Modern lenses tend to be large and expensive, with multiple glass elements combining to minimise optical aberrations. But what if we could just use a cheap single-element lens, and remove those aberrations computationally instead? This is the question scientists at the University of British Columbia and University of Siegen are asking, and they've come up with a way of improving images from a simple single element lens that gives pretty impressive results.
|Image scientists are looking at whether a complex lens can be replaced by a simple one, along with lots of computation.|
The method is described in detail in the researchers' paper. It works by understanding the lens's 'point spread function' - the way point light sources are blurred by the optics - and how this changes across the frame. Knowing this, in principle it's possible to analyse an image from a simple lens and reconstruct how it should look, through a computational process known as 'deconvolution'.
|The Point Spread Function diagram for a simple f/4.5 lens of the plano-convex type (i.e. one side curved, the other flat). The centre shows broad discs due to chromatic aberration, while the cross-shapes towards the corners are due to coma and astigmatism. The researchers split the image up into 'tiles', each with its own PSF.|
This isn't a new idea, but the team of researchers claim to have made some key advances in the field, making their method more robust than those previously suggested. For example chromatic aberration means that simple lenses can give detailed information in one colour channel with significant blur in the others, so they've decided to use cross-channel information to reconstruct the finest detail possible.

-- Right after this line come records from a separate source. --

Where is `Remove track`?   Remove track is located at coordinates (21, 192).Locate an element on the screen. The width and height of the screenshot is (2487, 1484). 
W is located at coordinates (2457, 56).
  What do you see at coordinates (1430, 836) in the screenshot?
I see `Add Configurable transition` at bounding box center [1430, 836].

One serious problem with deconvolution approaches is that they often struggle to reach a single 'best' solution. The group claims to have solved this by optimising each colour channel in turn, rather than trying to deal with them all simultaneously.
This is all very clever, of course, but does it work? The group shows several before and after examples on its website, shot using a simple F4.5 plano-convex lens on a Canon EOS 40D, and the results are quite impressive.
|Original version (click for original)|
|Image de-blurred using deconvolution (click for original)|
So will this be coming to a camera near you anytime soon? In this precise form, probably not - the system still has problems understanding areas of the image which are slightly out-of-focus, and won't work with large aperture lenses. And while the images are certainly improved, they're unlikely to satisfy committed pixel peepers. In fact we'd guess it's most likely to be useful in smartphones, where the mechanical simplicity and robustness of simple lenses should be appealing. However, it certainly offers an interesting glimpse of the way results could be improved when shooting with a 'soft' lens.